What’s more is that you are at risk if you are overweight, have high “bad” LDL cholesterol or high triglycerides, or low “good” HDL cholesterol. What these have in common is that you can improve them with diet.

Most people with prediabetes eventually get diabetes, but here’s a secret: it doesn’t always have to happen. You can prevent or delay type 2 diabetes in large part by following a healthy diet for prediabetes – no gimmicks necessary.

Best Diet Plan to Reverse Prediabetes

A great thing about prediabetes is that it is often reversible. In most cases, you do not even need medications. All you may need are the right diet plan, additional healthy lifestyle choices such as exercising and avoiding smoking, and a lot of dedication and patience.

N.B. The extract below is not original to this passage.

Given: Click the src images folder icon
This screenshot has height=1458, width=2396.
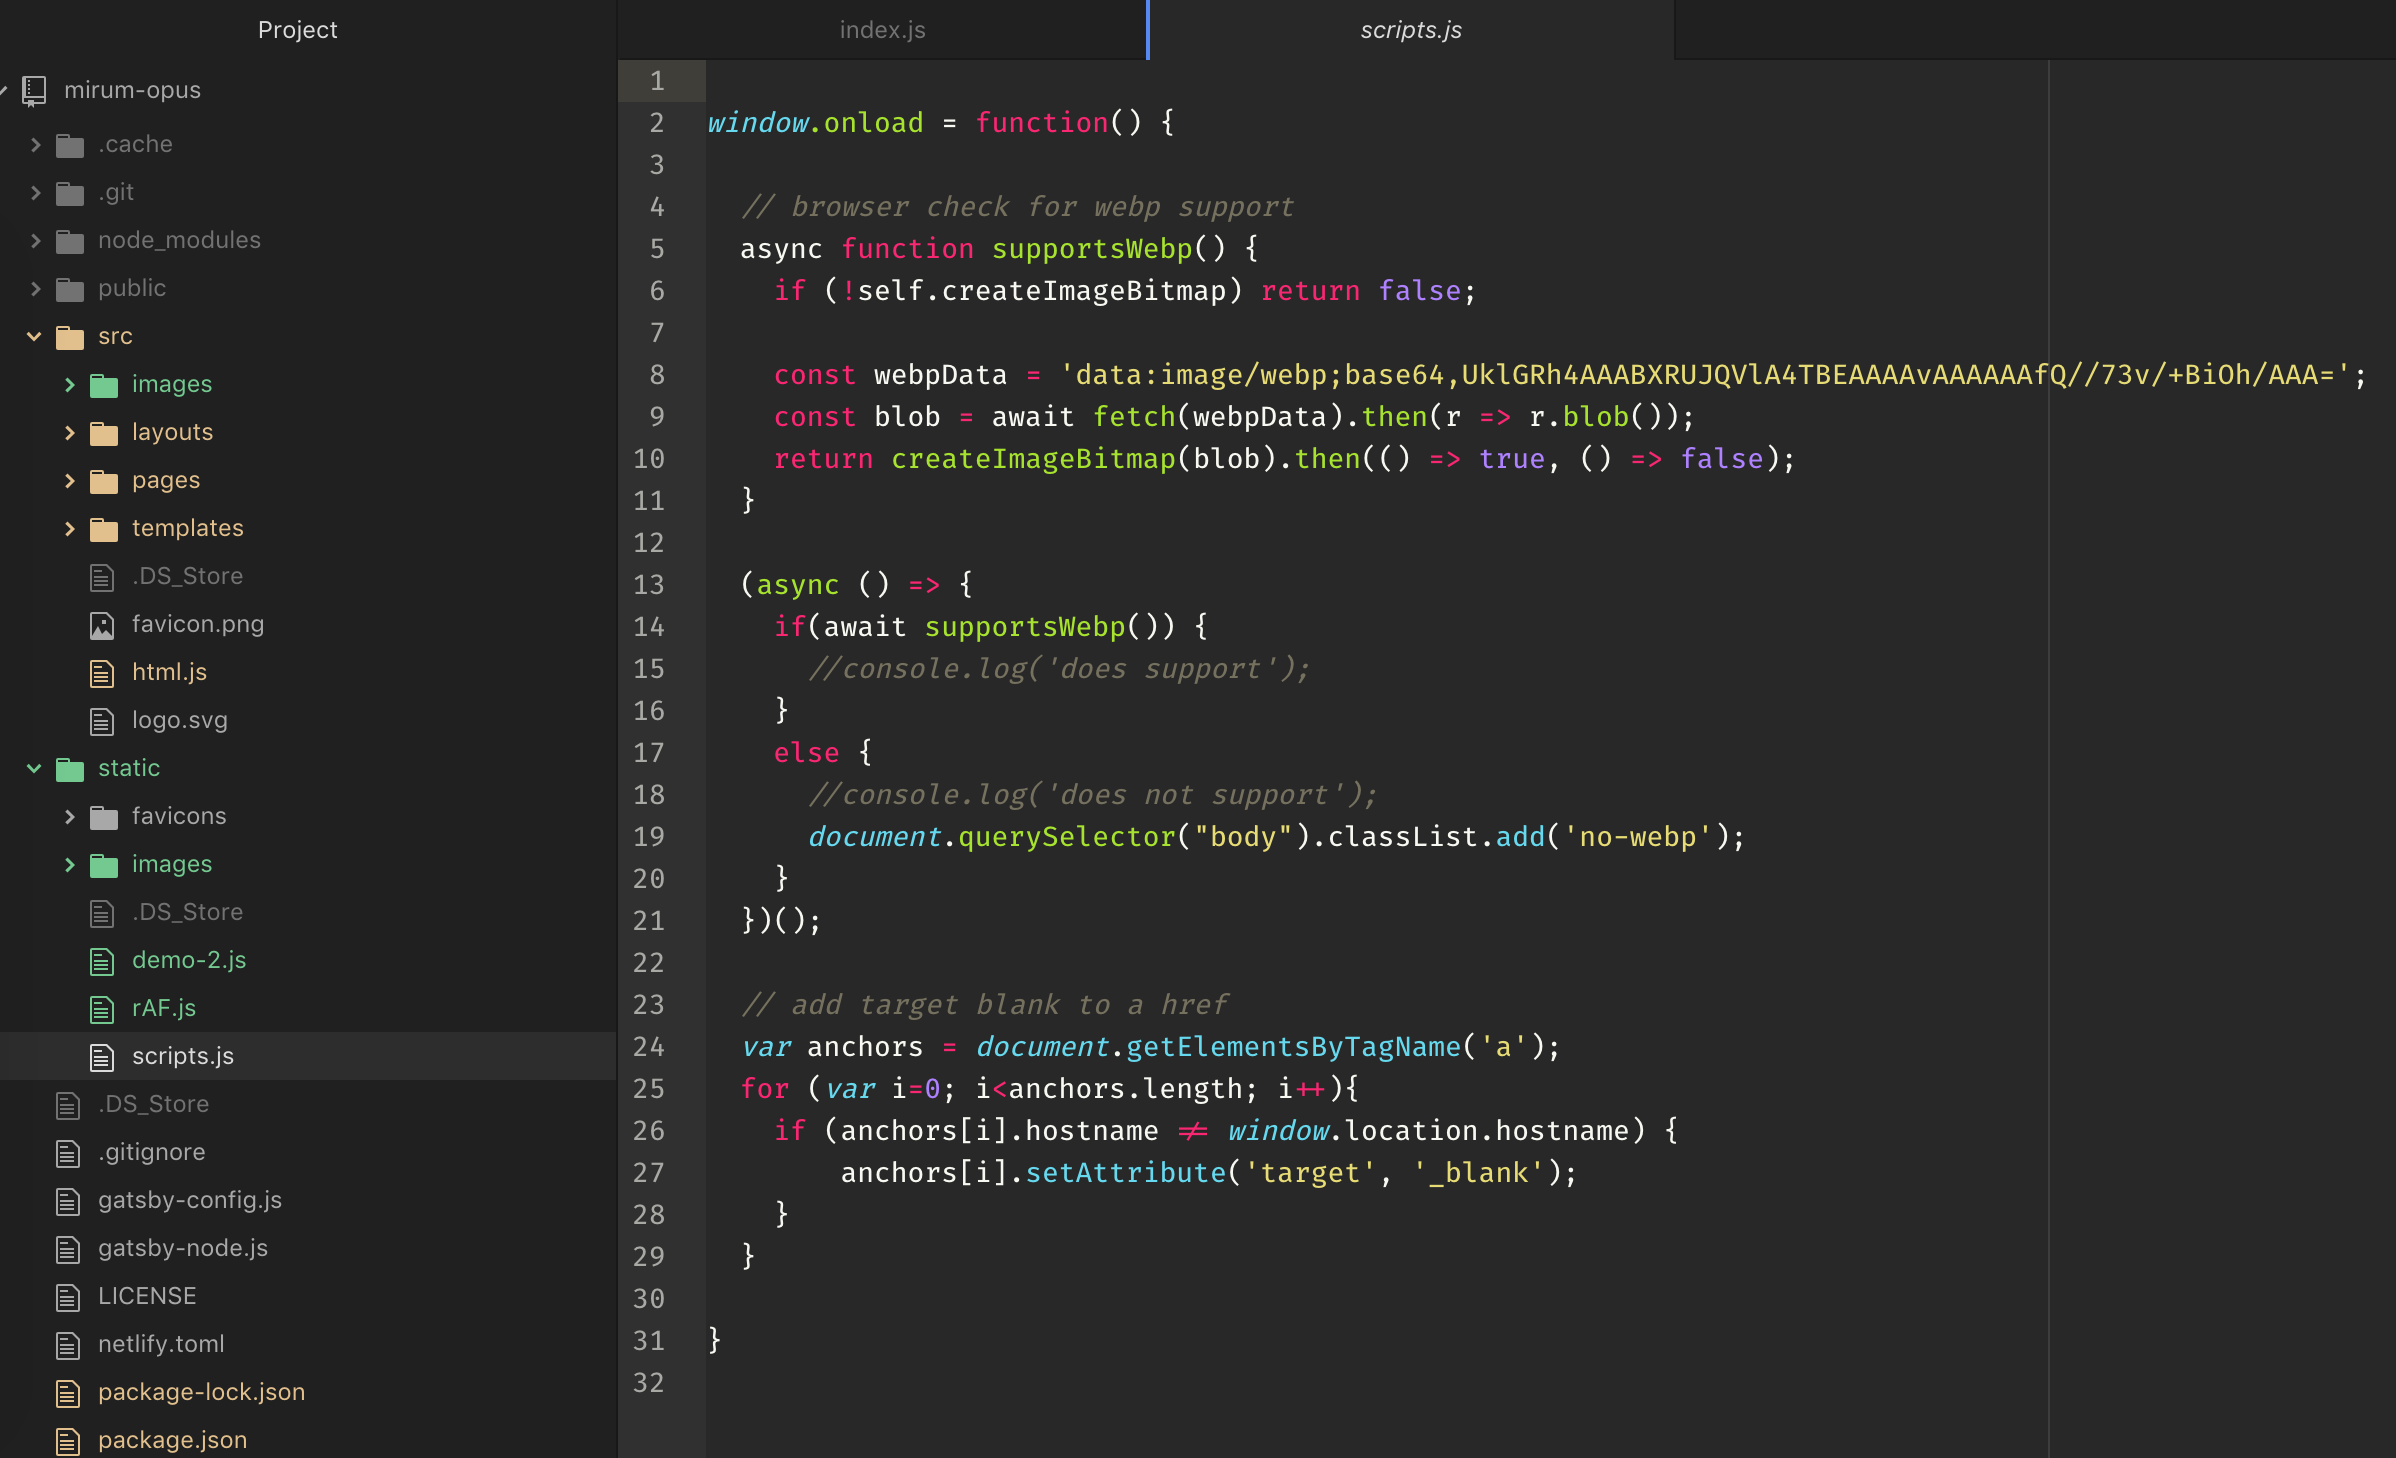Looking at the screenshot, I should (x=104, y=385).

There is no single best diet plan for prediabetes. If you ask 100 people, “What is the best diet for prediabetes?,” you may get 100 different answers – and they may all be correct. Your plan should help you control your weight, provide the nutrients and healthy foods you need to lower risk for diabetes and other chronic diseases, and fit into your lifestyle so that you can make it work for the long term.

The goals for the “best” prediabetes diet:

Right Weight

Extra pounds are among the most significant modifiable risk factors for prediabetes and diabetes, and the prediabetes diet plan that you choose should help you achieve and maintain a healthy weight. While a “healthy” BMI is considered to be under 25 kg/m2 (that is 155 lb. for a 5’6” woman and 179 lb. for a 5’11” man), it may not be necessary to get under that weight to lower your risk. Losing as little as 5% of your body weight – or 8 to 10 lb. if you weigh 160 to 200 lb. – can decrease diabetes risk.

Right Nutrition

Aside from weight, certain nutrients are linked to improved health and lower diabetes risk. For example, increasing consumption of vegetables, fruits, and beans, eating more whole grains instead of refined, and choosing olive oil can all lower diabetes risk. Limiting sweets, refined carbohydrates such as white bread and pasta, and unhealthy fats from fried foods and fatty meats are examples of dietary patterns to slow any progression of prediabetes.

Right Lifestyle

If you do not follow the diet plan, it will not work. Any diet, no matter how nutritionally perfect, needs to fit into your lifestyle. Your prediabetic diet needs to:

  • Include foods you love to eat.
  • Allow for indulgences and special occasions, so you can satisfy the occasional craving and fit in a party or work event without going off your diet plan or feeling guilty.
  • Rely on “regular” foods and ingredients that your local supermarket carries.
  • Require you to spend only the amount of time in the kitchen that you want, rather than requiring gourmet recipes for all three meals.